S. Giovanni a Porta Latina is situated behind it in a very evocative small square.
(two left images) Torre dell'Angelo and a detail of its brick decoration; (three right images) fountain in Via Cesare Baronio and details of its pipes
Via Latina had limited importance, but nevertheless it was chosen by the ancient Romans as a site for erecting funerary monuments or building countryside residences.
Today its initial stretch runs through a highly
populated neighbourhood; some of the modern blocks hide in their cellars parts of tombs which were uncovered when their foundations were excavated. Yet a walk along modern Via Latina (which broadly follows the route of the ancient one) leads to seeing some interesting memories of the past.
Torre dell'Angelo is a IIIrd century AD three-storey brick tomb and it was used as a tower during the Middle Ages; the wall near the lower entrance retains niches where urns containing the ashes of the dead were kept.
In 1980 excavations made for the opening of a new street uncovered the pool of a IInd century AD Roman villa; it had at its centre a circular fountain with holes to be used by fish during spawning.
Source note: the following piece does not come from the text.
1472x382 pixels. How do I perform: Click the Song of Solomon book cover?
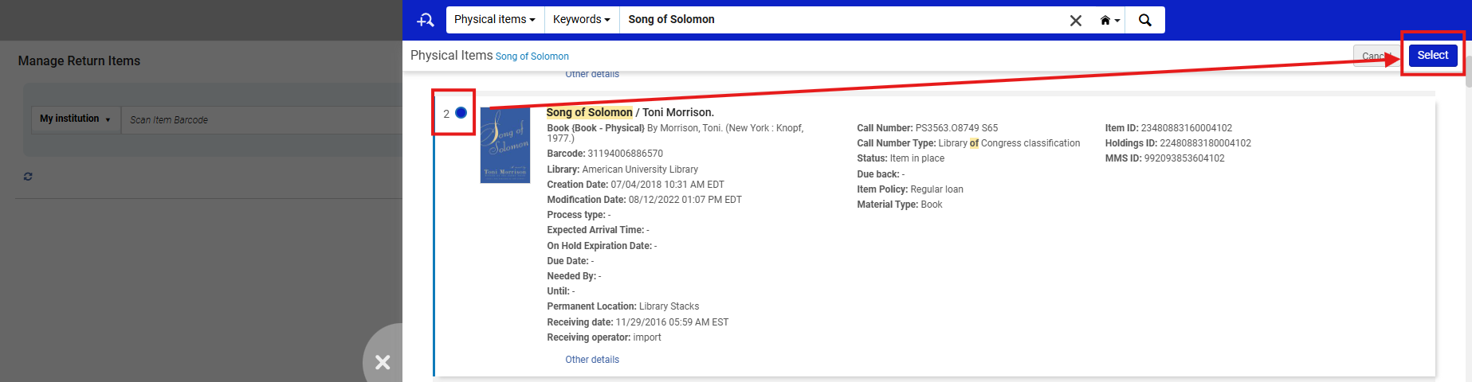504,146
(above) View of Valle della Caffarella from Via Latina; (below) Mausoleo dei Cessati Spiriti
Modern Via Latina borders the eastern side of Valle della Caffarella where it flanks the ruins of a large Republican tomb, with traces of travertine decoration. Its name (Cessati Spiriti means "gone away ghosts") is not referred to a story of ghosts living in the tomb, but to a nearby inn where XIXth century travellers were often robbed of their horses or carriages while they were having some food and drink. The thieves were called spiriti because they disappeared into the reed bed of Valle della Caffarella. The papal government placed a police station near the inn and the spiriti left the area.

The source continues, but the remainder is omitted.